(Items listed in a dataset)
==============================

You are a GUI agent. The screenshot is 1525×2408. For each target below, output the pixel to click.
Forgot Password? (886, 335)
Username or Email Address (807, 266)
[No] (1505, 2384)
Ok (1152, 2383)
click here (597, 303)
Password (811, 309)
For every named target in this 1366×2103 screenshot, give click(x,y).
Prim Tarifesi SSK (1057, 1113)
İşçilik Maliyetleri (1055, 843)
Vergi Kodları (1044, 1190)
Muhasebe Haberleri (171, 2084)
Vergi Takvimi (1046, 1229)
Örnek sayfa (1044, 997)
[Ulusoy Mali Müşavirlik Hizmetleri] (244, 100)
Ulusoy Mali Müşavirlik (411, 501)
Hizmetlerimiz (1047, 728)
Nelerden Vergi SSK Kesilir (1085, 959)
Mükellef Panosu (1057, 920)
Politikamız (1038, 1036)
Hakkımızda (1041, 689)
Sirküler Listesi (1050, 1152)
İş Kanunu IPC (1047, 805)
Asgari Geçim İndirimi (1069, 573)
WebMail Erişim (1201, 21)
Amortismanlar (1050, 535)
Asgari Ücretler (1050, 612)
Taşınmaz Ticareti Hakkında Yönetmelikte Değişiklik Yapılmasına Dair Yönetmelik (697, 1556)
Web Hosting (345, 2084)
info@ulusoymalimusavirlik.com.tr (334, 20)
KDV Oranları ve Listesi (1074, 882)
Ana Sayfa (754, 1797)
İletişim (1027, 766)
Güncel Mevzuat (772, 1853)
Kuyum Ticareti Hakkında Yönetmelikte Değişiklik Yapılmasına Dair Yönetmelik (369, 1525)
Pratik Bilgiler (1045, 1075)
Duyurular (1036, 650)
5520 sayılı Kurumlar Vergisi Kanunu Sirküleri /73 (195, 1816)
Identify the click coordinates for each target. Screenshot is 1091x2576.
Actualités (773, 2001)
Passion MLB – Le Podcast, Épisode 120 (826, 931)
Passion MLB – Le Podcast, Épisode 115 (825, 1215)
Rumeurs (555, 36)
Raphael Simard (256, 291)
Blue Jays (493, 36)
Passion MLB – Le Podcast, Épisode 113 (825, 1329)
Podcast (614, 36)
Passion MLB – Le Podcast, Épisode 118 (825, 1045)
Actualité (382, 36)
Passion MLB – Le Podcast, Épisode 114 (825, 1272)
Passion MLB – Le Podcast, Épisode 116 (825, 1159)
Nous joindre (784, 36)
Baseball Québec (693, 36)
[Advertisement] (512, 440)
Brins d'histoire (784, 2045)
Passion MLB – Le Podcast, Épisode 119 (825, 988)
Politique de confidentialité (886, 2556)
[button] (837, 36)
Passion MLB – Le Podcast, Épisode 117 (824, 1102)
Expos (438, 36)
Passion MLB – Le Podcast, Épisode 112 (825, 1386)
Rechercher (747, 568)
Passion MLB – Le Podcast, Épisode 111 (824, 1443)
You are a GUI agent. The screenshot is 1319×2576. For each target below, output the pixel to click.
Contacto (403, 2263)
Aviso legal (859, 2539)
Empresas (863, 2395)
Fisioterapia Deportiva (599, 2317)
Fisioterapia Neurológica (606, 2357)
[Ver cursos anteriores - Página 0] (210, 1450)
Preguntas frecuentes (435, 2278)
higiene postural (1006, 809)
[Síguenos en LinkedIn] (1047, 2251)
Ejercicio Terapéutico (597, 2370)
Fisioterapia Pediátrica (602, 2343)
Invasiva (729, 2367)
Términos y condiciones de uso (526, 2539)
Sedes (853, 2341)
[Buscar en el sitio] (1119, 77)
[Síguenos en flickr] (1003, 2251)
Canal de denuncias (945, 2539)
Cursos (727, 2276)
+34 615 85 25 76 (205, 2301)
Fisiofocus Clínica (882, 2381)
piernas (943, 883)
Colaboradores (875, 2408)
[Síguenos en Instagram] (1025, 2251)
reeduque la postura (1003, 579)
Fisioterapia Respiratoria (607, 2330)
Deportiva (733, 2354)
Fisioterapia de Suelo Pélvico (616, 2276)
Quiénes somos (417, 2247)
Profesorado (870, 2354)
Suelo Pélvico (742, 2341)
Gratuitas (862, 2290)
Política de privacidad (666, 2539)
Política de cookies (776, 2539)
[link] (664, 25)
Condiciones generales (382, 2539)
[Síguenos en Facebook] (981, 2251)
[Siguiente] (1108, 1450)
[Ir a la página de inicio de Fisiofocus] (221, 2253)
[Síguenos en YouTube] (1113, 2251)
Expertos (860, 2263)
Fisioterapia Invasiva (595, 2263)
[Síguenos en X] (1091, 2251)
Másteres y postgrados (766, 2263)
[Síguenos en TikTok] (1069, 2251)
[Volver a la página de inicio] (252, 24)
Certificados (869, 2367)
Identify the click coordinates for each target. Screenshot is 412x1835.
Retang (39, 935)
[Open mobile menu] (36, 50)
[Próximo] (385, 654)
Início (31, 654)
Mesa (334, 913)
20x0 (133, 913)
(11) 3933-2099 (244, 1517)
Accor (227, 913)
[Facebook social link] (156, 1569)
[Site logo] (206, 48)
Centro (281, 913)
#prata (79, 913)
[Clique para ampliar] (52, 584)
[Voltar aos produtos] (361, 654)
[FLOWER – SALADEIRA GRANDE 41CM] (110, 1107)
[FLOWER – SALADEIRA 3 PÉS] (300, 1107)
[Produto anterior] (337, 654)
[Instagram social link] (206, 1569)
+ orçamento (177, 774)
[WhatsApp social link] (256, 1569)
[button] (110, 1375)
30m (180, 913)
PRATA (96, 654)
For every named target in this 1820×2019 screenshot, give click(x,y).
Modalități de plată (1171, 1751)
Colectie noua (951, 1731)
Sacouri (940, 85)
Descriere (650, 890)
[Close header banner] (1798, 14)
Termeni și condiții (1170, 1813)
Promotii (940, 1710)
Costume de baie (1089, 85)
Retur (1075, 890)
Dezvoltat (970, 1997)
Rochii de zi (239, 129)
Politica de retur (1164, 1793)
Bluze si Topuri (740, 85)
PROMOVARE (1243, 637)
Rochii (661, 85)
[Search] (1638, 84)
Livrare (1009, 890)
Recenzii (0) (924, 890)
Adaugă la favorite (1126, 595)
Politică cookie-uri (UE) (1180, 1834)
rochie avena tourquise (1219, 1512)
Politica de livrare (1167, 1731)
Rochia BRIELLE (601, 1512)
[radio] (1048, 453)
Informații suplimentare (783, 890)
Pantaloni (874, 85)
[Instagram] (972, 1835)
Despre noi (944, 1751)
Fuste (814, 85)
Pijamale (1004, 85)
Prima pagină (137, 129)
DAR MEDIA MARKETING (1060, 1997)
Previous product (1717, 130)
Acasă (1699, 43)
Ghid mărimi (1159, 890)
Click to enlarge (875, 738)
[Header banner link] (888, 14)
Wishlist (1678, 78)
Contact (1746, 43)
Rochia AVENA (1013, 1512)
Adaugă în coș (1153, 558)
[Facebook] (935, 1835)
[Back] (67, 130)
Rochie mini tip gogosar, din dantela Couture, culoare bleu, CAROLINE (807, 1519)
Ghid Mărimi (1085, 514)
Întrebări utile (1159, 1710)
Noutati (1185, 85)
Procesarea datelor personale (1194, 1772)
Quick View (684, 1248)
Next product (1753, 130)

==============================

*Aim of the task*.
Please give an exact copy of the lines above, beginning with the line containing "[Open mobile menu] (36, 50)" and running through the line containing "Recenzii (0) (924, 890)", and of no other lines.

*Reply to the task*.
[Open mobile menu] (36, 50)
[Próximo] (385, 654)
Início (31, 654)
Mesa (334, 913)
20x0 (133, 913)
(11) 3933-2099 (244, 1517)
Accor (227, 913)
[Facebook social link] (156, 1569)
[Site logo] (206, 48)
Centro (281, 913)
#prata (79, 913)
[Clique para ampliar] (52, 584)
[Voltar aos produtos] (361, 654)
[FLOWER – SALADEIRA GRANDE 41CM] (110, 1107)
[FLOWER – SALADEIRA 3 PÉS] (300, 1107)
[Produto anterior] (337, 654)
[Instagram social link] (206, 1569)
+ orçamento (177, 774)
[WhatsApp social link] (256, 1569)
[button] (110, 1375)
30m (180, 913)
PRATA (96, 654)
For every named target in this 1820×2019 screenshot, give click(x,y).
Modalități de plată (1171, 1751)
Colectie noua (951, 1731)
Sacouri (940, 85)
Descriere (650, 890)
[Close header banner] (1798, 14)
Termeni și condiții (1170, 1813)
Promotii (940, 1710)
Costume de baie (1089, 85)
Retur (1075, 890)
Dezvoltat (970, 1997)
Rochii de zi (239, 129)
Politica de retur (1164, 1793)
Bluze si Topuri (740, 85)
PROMOVARE (1243, 637)
Rochii (661, 85)
[Search] (1638, 84)
Livrare (1009, 890)
Recenzii (0) (924, 890)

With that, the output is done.